On June 29, all duas were removed from the houses in Pengjiazhuang, a Hui village in Hebei Province’s Xinle city. Residents were not given any advance warning.

Duas were removed from all homes in Pengjiazhuang village.
Duas were removed from all homes in Pengjiazhuang village.

“Officials said that all Arabic texts across the country should be removed because of ‘Uyghur troubles’ in Xinjiang,” a village resident explained. “They want us only to follow the Communist Party, not Allah, aiming to eliminate Islam.”

The same month, duas above the doors of houses in Yucun, a town administered by the county-level city of Xintai in the eastern province of Shandong, were covered with Chinese landscape paintings. In Shendong village alone, 71 houses were “rectified.”

Duas on homes of Hui residents in Yucun.
Duas on homes of Hui residents in Yucun.

Hui residents believe that this is part of the CCP’s crackdown on Islam. “The government prohibits us from learning Arabic, only Chinese must be used,” one of the residents said. “Like people in Xinjiang are banned from studying the Uyghur language. The government aims to control us through ‘sinicization,’ fearing that we’ll oppose it.”

Yucun town officials covered duas with landscape paintings.
Yucun town officials covered duas with landscape paintings.

The prefecture-level city of Pingliang in the northwestern province of Gansu, bordering Shaanxi Province and Ningxia Hui Autonomous Region, is renowned for its Hui calligraphers, who integrate the traditional Chinese and Muslim writing styles. Favored by Muslims abroad, calligraphers’ works in the form of duas are also widely displayed in most local homes and halal restaurants. Since the end of last year, however, the majority of them in local villages have been covered or painted over on orders by local officials.

Duas above Hui homes' doors in Pingliang’s Kongtong district villages have been covered.
Duas above Hui homes’ doors in Pingliang’s Kongtong district villages have been covered.

A Hui resident told Bitter Winter that officials ordered people to conceal their duas themselves, threatening to break the doors or gates, above which they were displayed.

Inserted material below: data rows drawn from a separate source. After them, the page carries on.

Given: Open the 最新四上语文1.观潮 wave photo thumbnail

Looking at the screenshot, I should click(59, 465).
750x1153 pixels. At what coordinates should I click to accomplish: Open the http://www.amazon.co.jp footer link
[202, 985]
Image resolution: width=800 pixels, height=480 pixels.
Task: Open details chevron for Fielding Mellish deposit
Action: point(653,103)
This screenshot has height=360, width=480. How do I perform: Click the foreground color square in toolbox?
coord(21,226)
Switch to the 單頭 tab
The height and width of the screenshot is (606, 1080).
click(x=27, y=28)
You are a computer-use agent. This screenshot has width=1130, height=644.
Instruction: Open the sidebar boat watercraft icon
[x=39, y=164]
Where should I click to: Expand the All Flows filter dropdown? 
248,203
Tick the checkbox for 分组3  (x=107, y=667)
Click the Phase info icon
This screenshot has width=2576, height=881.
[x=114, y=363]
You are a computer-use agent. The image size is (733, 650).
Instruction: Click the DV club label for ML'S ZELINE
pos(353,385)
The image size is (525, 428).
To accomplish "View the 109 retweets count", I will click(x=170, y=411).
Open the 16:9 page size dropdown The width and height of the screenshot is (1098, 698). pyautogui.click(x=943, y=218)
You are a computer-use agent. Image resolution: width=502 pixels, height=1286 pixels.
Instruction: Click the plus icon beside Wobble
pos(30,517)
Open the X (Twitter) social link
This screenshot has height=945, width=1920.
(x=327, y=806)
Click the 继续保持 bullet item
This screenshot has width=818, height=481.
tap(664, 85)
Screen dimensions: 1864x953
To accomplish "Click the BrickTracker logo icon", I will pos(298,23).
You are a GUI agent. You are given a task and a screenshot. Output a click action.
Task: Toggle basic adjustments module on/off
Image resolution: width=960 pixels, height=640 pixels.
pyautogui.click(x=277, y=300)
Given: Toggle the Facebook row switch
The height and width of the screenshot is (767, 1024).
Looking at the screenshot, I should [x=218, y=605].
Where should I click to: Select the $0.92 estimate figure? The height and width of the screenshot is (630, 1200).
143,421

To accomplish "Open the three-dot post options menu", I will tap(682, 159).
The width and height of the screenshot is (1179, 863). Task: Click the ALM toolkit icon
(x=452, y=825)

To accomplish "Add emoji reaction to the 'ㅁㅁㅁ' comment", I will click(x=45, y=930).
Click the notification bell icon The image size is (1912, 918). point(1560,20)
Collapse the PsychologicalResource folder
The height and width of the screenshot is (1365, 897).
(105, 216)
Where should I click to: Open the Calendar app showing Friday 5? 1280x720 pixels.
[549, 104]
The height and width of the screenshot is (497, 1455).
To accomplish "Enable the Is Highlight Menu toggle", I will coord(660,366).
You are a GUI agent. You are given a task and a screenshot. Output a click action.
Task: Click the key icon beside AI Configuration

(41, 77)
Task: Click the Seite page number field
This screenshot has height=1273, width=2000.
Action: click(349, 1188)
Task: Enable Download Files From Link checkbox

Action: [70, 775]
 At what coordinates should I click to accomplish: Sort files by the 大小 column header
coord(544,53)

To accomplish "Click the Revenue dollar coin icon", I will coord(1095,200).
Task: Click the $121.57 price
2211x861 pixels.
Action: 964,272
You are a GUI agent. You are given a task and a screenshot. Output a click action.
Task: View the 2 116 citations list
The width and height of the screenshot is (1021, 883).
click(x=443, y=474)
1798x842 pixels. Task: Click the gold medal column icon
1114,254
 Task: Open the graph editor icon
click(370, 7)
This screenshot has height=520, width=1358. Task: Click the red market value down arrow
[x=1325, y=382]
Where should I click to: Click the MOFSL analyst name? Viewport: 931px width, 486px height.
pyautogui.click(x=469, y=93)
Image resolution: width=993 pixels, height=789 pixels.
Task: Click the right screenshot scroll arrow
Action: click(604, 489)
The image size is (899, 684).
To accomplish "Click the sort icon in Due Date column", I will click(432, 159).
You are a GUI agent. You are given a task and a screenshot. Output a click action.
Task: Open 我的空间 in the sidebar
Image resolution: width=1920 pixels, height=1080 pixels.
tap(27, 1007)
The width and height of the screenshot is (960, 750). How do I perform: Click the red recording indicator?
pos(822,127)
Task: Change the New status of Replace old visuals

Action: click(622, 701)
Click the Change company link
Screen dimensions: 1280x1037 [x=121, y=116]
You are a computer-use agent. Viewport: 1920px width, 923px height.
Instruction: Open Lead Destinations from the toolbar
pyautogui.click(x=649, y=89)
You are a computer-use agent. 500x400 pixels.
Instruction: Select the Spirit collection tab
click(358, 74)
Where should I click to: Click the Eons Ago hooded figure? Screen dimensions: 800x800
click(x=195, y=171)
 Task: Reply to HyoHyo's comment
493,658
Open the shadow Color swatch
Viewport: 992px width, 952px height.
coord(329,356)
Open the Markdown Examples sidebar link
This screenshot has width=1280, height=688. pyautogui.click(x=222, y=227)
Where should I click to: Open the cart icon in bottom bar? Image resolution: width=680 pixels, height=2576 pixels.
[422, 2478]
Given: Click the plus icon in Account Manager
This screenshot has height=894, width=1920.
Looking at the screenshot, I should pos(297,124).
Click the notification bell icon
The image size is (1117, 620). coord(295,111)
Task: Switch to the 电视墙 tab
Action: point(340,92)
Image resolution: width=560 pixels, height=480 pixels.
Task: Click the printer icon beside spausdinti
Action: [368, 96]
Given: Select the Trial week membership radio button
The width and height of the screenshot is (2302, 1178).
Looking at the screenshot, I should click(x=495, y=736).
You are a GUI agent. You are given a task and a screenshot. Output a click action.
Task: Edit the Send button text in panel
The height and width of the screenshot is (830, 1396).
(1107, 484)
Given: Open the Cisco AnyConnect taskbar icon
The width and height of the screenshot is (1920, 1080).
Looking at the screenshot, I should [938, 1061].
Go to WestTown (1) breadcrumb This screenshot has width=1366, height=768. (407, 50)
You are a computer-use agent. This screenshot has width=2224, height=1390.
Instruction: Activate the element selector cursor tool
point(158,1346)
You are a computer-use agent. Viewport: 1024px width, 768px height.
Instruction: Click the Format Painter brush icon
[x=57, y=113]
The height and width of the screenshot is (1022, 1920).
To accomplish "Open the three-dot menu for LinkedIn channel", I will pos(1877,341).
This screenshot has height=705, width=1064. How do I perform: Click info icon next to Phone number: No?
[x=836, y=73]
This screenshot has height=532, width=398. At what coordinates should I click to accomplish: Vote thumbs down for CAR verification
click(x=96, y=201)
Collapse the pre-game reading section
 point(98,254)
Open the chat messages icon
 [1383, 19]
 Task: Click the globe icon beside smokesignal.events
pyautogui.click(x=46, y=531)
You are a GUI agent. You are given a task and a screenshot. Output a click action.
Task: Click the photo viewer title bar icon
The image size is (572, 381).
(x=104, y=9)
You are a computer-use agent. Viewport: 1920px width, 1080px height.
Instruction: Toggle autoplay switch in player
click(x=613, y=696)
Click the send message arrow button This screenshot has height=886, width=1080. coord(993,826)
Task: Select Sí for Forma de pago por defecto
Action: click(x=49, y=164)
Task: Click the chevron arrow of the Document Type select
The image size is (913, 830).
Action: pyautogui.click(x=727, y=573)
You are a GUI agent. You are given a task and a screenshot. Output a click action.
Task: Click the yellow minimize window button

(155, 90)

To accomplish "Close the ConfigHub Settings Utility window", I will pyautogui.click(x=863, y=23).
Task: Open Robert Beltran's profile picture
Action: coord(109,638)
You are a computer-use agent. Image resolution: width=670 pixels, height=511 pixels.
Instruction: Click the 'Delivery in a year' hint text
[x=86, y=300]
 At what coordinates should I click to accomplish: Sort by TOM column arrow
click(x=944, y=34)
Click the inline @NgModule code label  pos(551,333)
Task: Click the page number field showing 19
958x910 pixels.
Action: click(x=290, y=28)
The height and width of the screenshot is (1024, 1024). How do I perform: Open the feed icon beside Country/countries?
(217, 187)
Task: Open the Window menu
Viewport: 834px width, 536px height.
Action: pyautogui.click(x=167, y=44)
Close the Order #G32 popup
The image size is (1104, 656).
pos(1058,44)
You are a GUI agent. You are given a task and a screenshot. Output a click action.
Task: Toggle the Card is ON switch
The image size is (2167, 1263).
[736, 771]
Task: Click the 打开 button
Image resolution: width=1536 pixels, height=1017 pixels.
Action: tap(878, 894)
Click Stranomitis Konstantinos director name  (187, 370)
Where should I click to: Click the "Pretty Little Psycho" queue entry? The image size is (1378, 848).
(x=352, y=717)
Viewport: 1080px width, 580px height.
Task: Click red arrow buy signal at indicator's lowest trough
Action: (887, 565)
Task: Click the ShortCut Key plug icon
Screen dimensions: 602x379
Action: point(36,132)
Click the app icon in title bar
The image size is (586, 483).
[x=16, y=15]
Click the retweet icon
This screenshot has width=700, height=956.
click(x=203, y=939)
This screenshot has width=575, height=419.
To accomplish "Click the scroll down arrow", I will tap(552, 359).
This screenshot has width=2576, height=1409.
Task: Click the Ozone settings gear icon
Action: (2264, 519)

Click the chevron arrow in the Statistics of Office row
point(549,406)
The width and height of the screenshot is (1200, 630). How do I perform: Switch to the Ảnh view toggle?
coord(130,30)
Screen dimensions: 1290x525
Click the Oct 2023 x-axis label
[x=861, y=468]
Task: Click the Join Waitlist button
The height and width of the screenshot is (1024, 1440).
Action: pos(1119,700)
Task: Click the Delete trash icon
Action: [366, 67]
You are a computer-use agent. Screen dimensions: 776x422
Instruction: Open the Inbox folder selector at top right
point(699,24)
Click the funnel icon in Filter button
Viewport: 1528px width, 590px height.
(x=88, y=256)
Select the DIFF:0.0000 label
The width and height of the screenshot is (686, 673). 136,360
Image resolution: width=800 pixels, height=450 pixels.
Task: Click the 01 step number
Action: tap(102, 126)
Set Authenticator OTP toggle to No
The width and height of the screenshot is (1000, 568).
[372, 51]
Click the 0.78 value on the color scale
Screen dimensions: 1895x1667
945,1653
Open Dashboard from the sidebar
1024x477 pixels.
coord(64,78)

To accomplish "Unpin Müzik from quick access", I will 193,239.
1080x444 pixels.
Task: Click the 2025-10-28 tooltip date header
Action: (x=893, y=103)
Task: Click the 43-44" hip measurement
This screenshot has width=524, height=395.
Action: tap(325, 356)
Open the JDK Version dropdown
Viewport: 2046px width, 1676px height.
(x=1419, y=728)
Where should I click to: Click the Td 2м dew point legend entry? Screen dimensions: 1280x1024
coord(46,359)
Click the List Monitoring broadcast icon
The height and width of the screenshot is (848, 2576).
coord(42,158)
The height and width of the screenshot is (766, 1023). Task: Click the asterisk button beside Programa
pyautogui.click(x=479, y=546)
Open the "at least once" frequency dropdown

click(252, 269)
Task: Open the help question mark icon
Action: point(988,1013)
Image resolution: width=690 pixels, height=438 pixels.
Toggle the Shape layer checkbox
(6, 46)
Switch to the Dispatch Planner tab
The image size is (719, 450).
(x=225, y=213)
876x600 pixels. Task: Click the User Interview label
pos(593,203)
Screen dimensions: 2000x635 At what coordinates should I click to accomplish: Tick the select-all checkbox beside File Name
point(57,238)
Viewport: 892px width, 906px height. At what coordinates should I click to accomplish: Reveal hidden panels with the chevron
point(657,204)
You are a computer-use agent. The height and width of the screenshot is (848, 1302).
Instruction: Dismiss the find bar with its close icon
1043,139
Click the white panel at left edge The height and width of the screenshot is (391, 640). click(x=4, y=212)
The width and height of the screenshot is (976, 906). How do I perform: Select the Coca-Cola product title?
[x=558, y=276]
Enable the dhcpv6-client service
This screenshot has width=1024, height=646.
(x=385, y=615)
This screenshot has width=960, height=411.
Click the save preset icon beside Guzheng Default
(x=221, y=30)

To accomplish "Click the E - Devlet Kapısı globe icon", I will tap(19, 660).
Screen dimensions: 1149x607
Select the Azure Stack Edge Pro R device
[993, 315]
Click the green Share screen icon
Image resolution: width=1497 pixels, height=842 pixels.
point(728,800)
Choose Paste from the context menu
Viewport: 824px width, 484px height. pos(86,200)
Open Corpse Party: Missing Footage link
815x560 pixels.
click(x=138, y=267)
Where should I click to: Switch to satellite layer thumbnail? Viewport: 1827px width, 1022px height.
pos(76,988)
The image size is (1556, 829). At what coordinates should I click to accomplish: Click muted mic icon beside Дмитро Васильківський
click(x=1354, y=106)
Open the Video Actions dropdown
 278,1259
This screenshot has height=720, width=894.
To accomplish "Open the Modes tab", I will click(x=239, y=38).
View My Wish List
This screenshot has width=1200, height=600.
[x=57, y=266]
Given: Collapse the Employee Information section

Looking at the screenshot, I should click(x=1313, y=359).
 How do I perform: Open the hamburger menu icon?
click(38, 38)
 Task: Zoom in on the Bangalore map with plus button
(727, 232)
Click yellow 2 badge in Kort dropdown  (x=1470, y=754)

“Hanging duas has been our custom for years, but the government ordered to cover them,” the man explained. “Anyone who tried reasoning with them was threatened to be punished.”

The crackdown on duas is part of the CCP’s nationwide campaigns to “sinicize” Islam. Similar to drives against the “generalization of halal,” such attacks targeting China’s Muslim population are implemented in the name of eradicating “religious extremism.”